Retype the entries in full, exactly.

------------------------------

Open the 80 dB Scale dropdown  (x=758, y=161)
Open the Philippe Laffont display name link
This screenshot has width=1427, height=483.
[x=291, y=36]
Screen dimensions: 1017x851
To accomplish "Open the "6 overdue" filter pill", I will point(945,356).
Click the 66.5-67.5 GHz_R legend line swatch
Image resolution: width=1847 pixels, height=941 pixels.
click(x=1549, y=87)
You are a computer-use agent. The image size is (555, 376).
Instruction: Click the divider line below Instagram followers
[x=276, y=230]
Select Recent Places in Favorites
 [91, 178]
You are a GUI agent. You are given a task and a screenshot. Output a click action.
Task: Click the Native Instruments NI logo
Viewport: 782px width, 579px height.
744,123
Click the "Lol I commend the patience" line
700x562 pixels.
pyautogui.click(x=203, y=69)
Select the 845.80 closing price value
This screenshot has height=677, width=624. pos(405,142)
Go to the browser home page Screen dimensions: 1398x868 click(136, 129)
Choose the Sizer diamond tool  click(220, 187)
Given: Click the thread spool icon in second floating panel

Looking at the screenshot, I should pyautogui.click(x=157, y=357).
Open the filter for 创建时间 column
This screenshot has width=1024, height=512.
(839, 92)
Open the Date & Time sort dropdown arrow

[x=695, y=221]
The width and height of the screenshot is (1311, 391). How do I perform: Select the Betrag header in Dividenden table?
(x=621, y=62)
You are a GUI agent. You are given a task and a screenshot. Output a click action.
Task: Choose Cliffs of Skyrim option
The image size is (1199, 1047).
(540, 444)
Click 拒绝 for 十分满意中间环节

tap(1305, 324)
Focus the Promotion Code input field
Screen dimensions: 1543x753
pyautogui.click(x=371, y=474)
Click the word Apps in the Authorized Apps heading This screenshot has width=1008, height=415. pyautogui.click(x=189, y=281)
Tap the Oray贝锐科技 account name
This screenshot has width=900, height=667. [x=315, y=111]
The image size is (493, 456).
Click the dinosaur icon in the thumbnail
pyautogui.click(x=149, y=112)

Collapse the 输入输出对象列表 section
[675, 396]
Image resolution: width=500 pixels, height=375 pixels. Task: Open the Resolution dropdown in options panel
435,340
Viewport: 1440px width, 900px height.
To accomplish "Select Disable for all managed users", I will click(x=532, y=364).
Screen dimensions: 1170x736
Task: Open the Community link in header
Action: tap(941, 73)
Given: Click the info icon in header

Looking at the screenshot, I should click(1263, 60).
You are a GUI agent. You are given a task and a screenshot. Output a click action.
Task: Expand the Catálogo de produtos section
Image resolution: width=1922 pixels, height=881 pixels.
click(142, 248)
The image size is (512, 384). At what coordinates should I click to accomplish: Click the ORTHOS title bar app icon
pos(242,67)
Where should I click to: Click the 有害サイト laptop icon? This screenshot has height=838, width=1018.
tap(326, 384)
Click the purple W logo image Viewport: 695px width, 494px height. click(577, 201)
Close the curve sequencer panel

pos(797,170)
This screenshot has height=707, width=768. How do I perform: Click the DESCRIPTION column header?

------------------------------

## Solution to this task
Open the 80 dB Scale dropdown  (x=758, y=161)
Open the Philippe Laffont display name link
This screenshot has width=1427, height=483.
[x=291, y=36]
Screen dimensions: 1017x851
To accomplish "Open the "6 overdue" filter pill", I will point(945,356).
Click the 66.5-67.5 GHz_R legend line swatch
Image resolution: width=1847 pixels, height=941 pixels.
click(x=1549, y=87)
You are a computer-use agent. The image size is (555, 376).
Instruction: Click the divider line below Instagram followers
[x=276, y=230]
Select Recent Places in Favorites
 [91, 178]
You are a GUI agent. You are given a task and a screenshot. Output a click action.
Task: Click the Native Instruments NI logo
Viewport: 782px width, 579px height.
744,123
Click the "Lol I commend the patience" line
700x562 pixels.
pyautogui.click(x=203, y=69)
Select the 845.80 closing price value
This screenshot has height=677, width=624. pos(405,142)
Go to the browser home page Screen dimensions: 1398x868 click(136, 129)
Choose the Sizer diamond tool  click(220, 187)
Given: Click the thread spool icon in second floating panel

Looking at the screenshot, I should pyautogui.click(x=157, y=357).
Open the filter for 创建时间 column
This screenshot has width=1024, height=512.
(839, 92)
Open the Date & Time sort dropdown arrow

[x=695, y=221]
The width and height of the screenshot is (1311, 391). How do I perform: Select the Betrag header in Dividenden table?
(x=621, y=62)
You are a GUI agent. You are given a task and a screenshot. Output a click action.
Task: Choose Cliffs of Skyrim option
The image size is (1199, 1047).
(540, 444)
Click 拒绝 for 十分满意中间环节

tap(1305, 324)
Focus the Promotion Code input field
Screen dimensions: 1543x753
pyautogui.click(x=371, y=474)
Click the word Apps in the Authorized Apps heading This screenshot has width=1008, height=415. pyautogui.click(x=189, y=281)
Tap the Oray贝锐科技 account name
This screenshot has width=900, height=667. [x=315, y=111]
The image size is (493, 456).
Click the dinosaur icon in the thumbnail
pyautogui.click(x=149, y=112)

Collapse the 输入输出对象列表 section
[675, 396]
Image resolution: width=500 pixels, height=375 pixels. Task: Open the Resolution dropdown in options panel
435,340
Viewport: 1440px width, 900px height.
To accomplish "Select Disable for all managed users", I will click(x=532, y=364).
Screen dimensions: 1170x736
Task: Open the Community link in header
Action: tap(941, 73)
Given: Click the info icon in header

Looking at the screenshot, I should click(1263, 60).
You are a GUI agent. You are given a task and a screenshot. Output a click action.
Task: Expand the Catálogo de produtos section
Image resolution: width=1922 pixels, height=881 pixels.
click(142, 248)
The image size is (512, 384). At what coordinates should I click to accomplish: Click the ORTHOS title bar app icon
pos(242,67)
Where should I click to: Click the 有害サイト laptop icon? This screenshot has height=838, width=1018.
tap(326, 384)
Click the purple W logo image Viewport: 695px width, 494px height. click(577, 201)
Close the curve sequencer panel

pos(797,170)
This screenshot has height=707, width=768. How do I perform: Click the DESCRIPTION column header?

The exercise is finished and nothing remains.